Using PHP to find key words in text file arsort()


I am trying to use a script to search a text file and return words that meet certain criteria:

*The word is only listed once *They are not one words in an ignore list *they are the top 10% of the longest words *they are not repeating letters *The final list would be a random ten that met the above criteria. *If any of the above were false then words reported would be null.

I've put together the following but the script dies at arsort() saying it expects an array. Can anyone suggest a change to make arsort work? Or suggest an alternative (simpler) script to find metadata?**I realize this second question may be a question better suited for another StackExchange.

<?php
  $fn="../story_link";
  $str=readfile($fn);
    function top_words($str, $limit=10, $ignore=""){
        if(!$ignore) $ignore = "the of to and a in for is The that on said with be was by"; 
        $ignore_arr = explode(" ", $ignore);
        $str = trim($str);
        $str = preg_replace("#[&].{2,7}[;]#sim", " ", $str);
        $str = preg_replace("#[()°^!\"§\$%&/{(\[)\]=}?´`,;.:\-_\#'~+*]#", " ", $str);
        $str = preg_replace("#\s+#sim", " ", $str);
        $arraw = explode(" ", $str);
        foreach($arraw as $v){
            $v = trim($v);
            if(strlen($v)<3 || in_array($v, $ignore_arr)) continue;
            $arr[$v]++;
        }
        arsort($arr);   
        return array_keys( array_slice($arr, 0, $limit) );
    }
    $meta_keywords = implode(", ", top_words( strip_tags( $html_content ) ) );
?>

Solution

  • The problem is when your loop never increments $arr[$v], which results in the possibility of $arr not becoming defined. This is the reason for your error because then arsort() is given null as its argument - not an array.

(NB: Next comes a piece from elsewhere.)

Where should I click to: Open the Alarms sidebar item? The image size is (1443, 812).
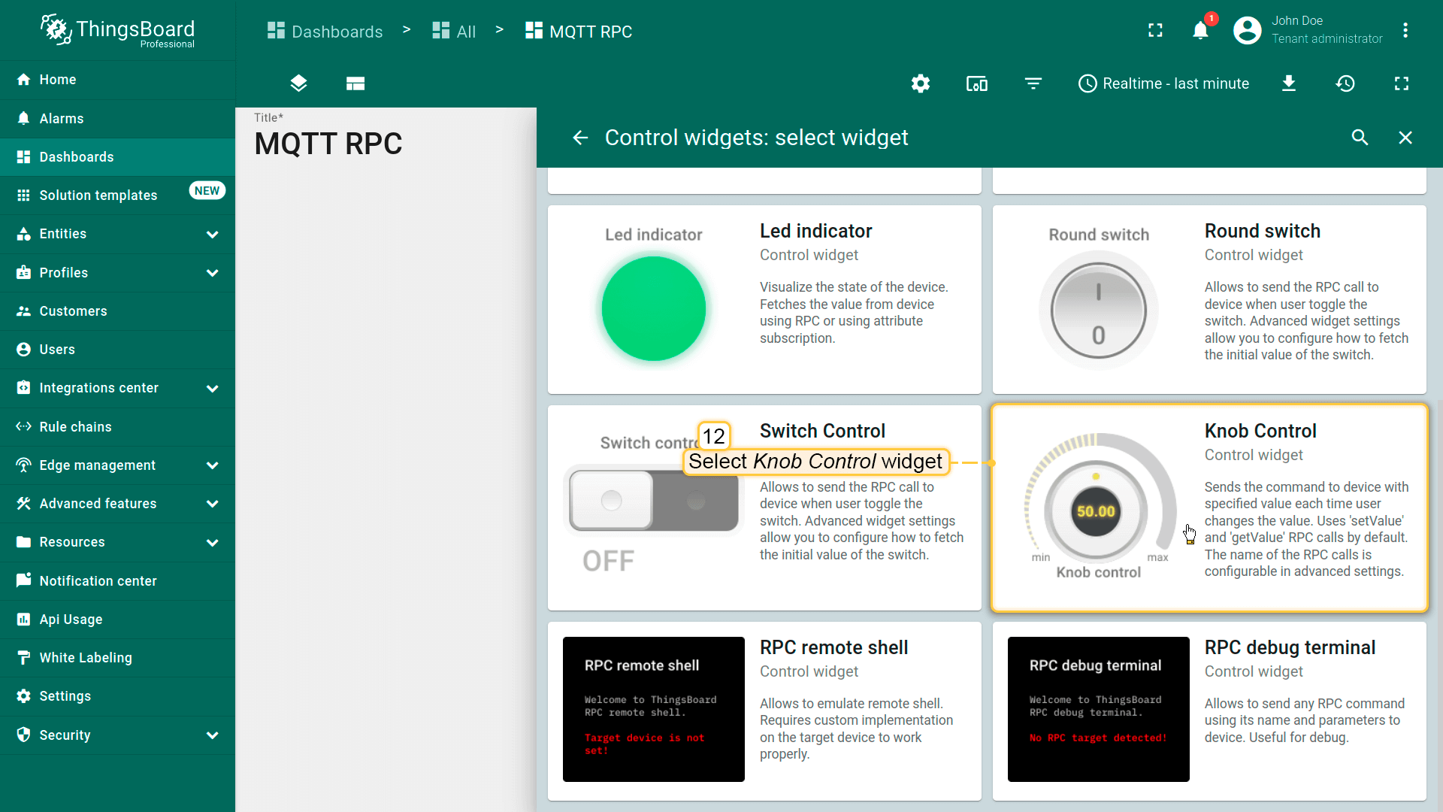coord(62,119)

    The solution is to define $arr as an array before the loop for instances where $arr[$v]++; isn't executed.

    function top_words($str, $limit=10, $ignore=""){
        if(!$ignore) $ignore = "the of to and a in for is The that on said with be was by"; 
        $ignore_arr = explode(" ", $ignore);
        $str = trim($str);
        $str = preg_replace("#[&].{2,7}[;]#sim", " ", $str);
        $str = preg_replace("#[()°^!\"§\$%&/{(\[)\]=}?´`,;.:\-_\#'~+*]#", " ", $str);
        $str = preg_replace("#\s+#sim", " ", $str);
        $arraw = explode(" ", $str);
        $arr = array(); // Defined $arr here.
        foreach($arraw as $v){
            $v = trim($v);
            if(strlen($v)<3 || in_array($v, $ignore_arr)) continue;
            $arr[$v]++;
        }
        arsort($arr);   
        return array_keys( array_slice($arr, 0, $limit) );
    }